• **Required action**: Your response needs to be the data below, retyped exactly.

• **Given records**:
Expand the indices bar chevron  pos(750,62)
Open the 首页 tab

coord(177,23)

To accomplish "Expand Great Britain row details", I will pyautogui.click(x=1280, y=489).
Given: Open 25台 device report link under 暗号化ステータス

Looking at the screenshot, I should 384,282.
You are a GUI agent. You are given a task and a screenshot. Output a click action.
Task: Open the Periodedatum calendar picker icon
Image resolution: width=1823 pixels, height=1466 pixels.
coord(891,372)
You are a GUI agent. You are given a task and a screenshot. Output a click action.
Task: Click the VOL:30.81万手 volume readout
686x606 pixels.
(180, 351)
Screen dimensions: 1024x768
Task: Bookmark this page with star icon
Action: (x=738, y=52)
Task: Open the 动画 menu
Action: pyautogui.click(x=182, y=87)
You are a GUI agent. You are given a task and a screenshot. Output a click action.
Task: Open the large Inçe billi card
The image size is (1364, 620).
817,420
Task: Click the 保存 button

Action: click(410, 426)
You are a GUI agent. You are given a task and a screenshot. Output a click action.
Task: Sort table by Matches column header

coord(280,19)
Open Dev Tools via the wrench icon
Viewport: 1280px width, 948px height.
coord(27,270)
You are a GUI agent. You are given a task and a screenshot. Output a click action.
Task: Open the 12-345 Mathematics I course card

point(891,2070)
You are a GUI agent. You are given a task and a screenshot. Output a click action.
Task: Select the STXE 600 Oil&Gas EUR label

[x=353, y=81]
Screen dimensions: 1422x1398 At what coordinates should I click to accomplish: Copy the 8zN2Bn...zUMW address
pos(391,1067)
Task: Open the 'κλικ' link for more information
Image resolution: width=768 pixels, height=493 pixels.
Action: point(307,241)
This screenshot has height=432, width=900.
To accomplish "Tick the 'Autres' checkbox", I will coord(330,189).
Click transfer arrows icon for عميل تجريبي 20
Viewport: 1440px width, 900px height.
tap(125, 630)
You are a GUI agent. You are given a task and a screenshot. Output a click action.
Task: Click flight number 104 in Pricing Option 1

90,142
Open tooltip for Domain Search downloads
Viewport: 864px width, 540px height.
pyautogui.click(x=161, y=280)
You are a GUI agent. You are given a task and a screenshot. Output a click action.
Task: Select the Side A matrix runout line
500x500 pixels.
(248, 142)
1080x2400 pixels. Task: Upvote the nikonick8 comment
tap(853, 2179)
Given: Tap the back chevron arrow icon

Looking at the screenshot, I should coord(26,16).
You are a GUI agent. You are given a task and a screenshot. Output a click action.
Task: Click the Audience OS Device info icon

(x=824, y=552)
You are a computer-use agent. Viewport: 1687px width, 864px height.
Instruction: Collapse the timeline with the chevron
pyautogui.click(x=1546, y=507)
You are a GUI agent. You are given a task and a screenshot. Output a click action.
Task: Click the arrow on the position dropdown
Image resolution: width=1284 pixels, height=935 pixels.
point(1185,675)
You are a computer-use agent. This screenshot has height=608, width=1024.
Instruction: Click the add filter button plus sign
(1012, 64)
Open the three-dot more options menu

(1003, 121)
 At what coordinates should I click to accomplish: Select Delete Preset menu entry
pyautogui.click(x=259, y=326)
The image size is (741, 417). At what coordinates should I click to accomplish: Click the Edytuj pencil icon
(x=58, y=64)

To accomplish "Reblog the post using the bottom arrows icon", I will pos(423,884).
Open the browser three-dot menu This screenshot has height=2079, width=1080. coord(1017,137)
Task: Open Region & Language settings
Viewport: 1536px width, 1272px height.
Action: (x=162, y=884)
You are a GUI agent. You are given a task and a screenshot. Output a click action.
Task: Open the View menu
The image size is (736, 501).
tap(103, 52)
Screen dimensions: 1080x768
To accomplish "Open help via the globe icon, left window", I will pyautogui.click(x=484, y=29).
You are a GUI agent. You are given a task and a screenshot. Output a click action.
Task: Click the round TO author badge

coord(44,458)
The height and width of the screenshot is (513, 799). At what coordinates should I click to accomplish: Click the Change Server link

• **Task response**:
Expand the indices bar chevron  pos(750,62)
Open the 首页 tab

coord(177,23)

To accomplish "Expand Great Britain row details", I will pyautogui.click(x=1280, y=489).
Given: Open 25台 device report link under 暗号化ステータス

Looking at the screenshot, I should 384,282.
You are a GUI agent. You are given a task and a screenshot. Output a click action.
Task: Open the Periodedatum calendar picker icon
Image resolution: width=1823 pixels, height=1466 pixels.
coord(891,372)
You are a GUI agent. You are given a task and a screenshot. Output a click action.
Task: Click the VOL:30.81万手 volume readout
686x606 pixels.
(180, 351)
Screen dimensions: 1024x768
Task: Bookmark this page with star icon
Action: (x=738, y=52)
Task: Open the 动画 menu
Action: pyautogui.click(x=182, y=87)
You are a GUI agent. You are given a task and a screenshot. Output a click action.
Task: Open the large Inçe billi card
The image size is (1364, 620).
817,420
Task: Click the 保存 button

Action: click(410, 426)
You are a GUI agent. You are given a task and a screenshot. Output a click action.
Task: Sort table by Matches column header

coord(280,19)
Open Dev Tools via the wrench icon
Viewport: 1280px width, 948px height.
coord(27,270)
You are a GUI agent. You are given a task and a screenshot. Output a click action.
Task: Open the 12-345 Mathematics I course card

point(891,2070)
You are a GUI agent. You are given a task and a screenshot. Output a click action.
Task: Select the STXE 600 Oil&Gas EUR label

[x=353, y=81]
Screen dimensions: 1422x1398 At what coordinates should I click to accomplish: Copy the 8zN2Bn...zUMW address
pos(391,1067)
Task: Open the 'κλικ' link for more information
Image resolution: width=768 pixels, height=493 pixels.
Action: point(307,241)
This screenshot has height=432, width=900.
To accomplish "Tick the 'Autres' checkbox", I will coord(330,189).
Click transfer arrows icon for عميل تجريبي 20
Viewport: 1440px width, 900px height.
tap(125, 630)
You are a GUI agent. You are given a task and a screenshot. Output a click action.
Task: Click flight number 104 in Pricing Option 1

90,142
Open tooltip for Domain Search downloads
Viewport: 864px width, 540px height.
pyautogui.click(x=161, y=280)
You are a GUI agent. You are given a task and a screenshot. Output a click action.
Task: Select the Side A matrix runout line
500x500 pixels.
(248, 142)
1080x2400 pixels. Task: Upvote the nikonick8 comment
tap(853, 2179)
Given: Tap the back chevron arrow icon

Looking at the screenshot, I should coord(26,16).
You are a GUI agent. You are given a task and a screenshot. Output a click action.
Task: Click the Audience OS Device info icon

(x=824, y=552)
You are a computer-use agent. Viewport: 1687px width, 864px height.
Instruction: Collapse the timeline with the chevron
pyautogui.click(x=1546, y=507)
You are a GUI agent. You are given a task and a screenshot. Output a click action.
Task: Click the arrow on the position dropdown
Image resolution: width=1284 pixels, height=935 pixels.
point(1185,675)
You are a computer-use agent. This screenshot has height=608, width=1024.
Instruction: Click the add filter button plus sign
(1012, 64)
Open the three-dot more options menu

(1003, 121)
 At what coordinates should I click to accomplish: Select Delete Preset menu entry
pyautogui.click(x=259, y=326)
The image size is (741, 417). At what coordinates should I click to accomplish: Click the Edytuj pencil icon
(x=58, y=64)

To accomplish "Reblog the post using the bottom arrows icon", I will pos(423,884).
Open the browser three-dot menu This screenshot has height=2079, width=1080. coord(1017,137)
Task: Open Region & Language settings
Viewport: 1536px width, 1272px height.
Action: (x=162, y=884)
You are a GUI agent. You are given a task and a screenshot. Output a click action.
Task: Open the View menu
The image size is (736, 501).
tap(103, 52)
Screen dimensions: 1080x768
To accomplish "Open help via the globe icon, left window", I will pyautogui.click(x=484, y=29).
You are a GUI agent. You are given a task and a screenshot. Output a click action.
Task: Click the round TO author badge

coord(44,458)
The height and width of the screenshot is (513, 799). At what coordinates should I click to accomplish: Click the Change Server link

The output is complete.